Avoiding an ugly “us against them” theme is why Apple was careful to make sure Long’s Mac character treated the PC with kindness and compassion rather than disdain. On the other hand, the PC would say things like, “Well, Mac, I guess you are a little better at creative stuff...even though it's completely juvenile and a waste of time." Villain.
Another brilliant thing Apple did was make a product comparison that avoided the “Pepsi Challenge” trap of ultimately reinforcing the dominance of the leading brand. The copy may have told you that the Mac was better than the PC, but the imagery worked primarily at the level of identity and asked swing users to choose who they wanted to be like.
These examples from brand advertising use actual “characters” as villains due to the visual nature of the medium. For thought leadership and general content marketing, the villain can be purely conceptual.

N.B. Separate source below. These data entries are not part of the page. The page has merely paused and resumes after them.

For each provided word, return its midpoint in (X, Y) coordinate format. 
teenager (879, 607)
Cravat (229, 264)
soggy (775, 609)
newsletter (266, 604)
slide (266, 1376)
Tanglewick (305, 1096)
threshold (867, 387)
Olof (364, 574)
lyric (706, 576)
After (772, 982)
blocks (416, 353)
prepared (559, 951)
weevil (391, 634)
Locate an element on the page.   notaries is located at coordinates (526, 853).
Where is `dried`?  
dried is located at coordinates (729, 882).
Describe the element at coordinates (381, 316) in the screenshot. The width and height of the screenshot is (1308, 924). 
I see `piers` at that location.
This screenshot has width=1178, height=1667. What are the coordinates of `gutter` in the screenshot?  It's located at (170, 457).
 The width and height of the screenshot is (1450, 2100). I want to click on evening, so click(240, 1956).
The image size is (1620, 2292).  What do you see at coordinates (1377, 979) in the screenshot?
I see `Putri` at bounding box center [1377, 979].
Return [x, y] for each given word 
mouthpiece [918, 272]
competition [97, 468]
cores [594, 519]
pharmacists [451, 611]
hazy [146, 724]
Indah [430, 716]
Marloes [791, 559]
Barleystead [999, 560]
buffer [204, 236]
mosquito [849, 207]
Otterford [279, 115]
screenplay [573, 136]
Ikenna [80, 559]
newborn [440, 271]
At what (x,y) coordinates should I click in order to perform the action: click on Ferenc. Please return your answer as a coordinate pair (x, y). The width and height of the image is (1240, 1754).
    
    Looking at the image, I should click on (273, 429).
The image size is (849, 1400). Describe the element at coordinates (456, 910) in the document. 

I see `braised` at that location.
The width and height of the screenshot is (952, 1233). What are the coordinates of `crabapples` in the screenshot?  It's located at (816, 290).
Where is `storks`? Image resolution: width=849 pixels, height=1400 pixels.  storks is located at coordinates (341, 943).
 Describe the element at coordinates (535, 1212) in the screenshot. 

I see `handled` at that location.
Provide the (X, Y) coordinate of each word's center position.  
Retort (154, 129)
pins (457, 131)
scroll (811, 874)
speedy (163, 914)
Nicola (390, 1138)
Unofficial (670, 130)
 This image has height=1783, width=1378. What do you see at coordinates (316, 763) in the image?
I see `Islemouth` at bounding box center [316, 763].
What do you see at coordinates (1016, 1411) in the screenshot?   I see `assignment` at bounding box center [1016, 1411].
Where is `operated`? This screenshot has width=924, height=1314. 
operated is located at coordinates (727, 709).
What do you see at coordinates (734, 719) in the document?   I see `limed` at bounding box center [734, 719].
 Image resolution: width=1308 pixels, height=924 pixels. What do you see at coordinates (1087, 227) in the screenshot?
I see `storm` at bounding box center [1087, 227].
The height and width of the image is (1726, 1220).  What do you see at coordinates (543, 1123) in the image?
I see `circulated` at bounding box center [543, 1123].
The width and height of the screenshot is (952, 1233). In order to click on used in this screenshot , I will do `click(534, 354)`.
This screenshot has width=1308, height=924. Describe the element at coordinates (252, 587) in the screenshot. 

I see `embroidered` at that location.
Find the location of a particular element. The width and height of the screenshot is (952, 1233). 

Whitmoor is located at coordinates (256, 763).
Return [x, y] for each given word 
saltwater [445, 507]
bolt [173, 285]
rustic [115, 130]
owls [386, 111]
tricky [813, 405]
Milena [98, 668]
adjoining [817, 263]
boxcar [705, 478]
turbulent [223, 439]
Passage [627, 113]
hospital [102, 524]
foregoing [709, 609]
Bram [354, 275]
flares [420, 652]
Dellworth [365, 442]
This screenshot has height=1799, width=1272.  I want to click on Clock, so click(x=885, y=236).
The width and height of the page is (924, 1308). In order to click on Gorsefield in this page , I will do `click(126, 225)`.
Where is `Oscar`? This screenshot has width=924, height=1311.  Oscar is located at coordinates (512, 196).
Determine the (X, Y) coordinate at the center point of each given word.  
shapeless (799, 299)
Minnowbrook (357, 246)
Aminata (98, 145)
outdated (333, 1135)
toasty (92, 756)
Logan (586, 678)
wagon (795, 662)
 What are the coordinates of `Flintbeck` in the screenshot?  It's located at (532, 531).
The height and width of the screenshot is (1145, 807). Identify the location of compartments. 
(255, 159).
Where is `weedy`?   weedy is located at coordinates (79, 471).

During the 8-figure height of Copyblogger Media, we primarily sold web publishing software and web hosting. Our enemy wasn’t the competition – it was what we called “digital sharecropping,” which was about building your web presence on someone else’s land, such as a Facebook page.
In other words, the “villain” was choosing not to invest in a website at all. This villain showed up for us constantly in the news with tales of deleted Facebook pages without reason, rule changes at Tumblr, and ”free” solutions that went out of business without warning.
Bottom line: focusing your messages on empowering the prospect as the protagonist against a common enemy works better than claiming your brand is the “hero.” People are ultimately more motivated by avoiding loss than by achieving gain, so your mentorship helps them dodge the sting of “defeat” at the hands of the villain.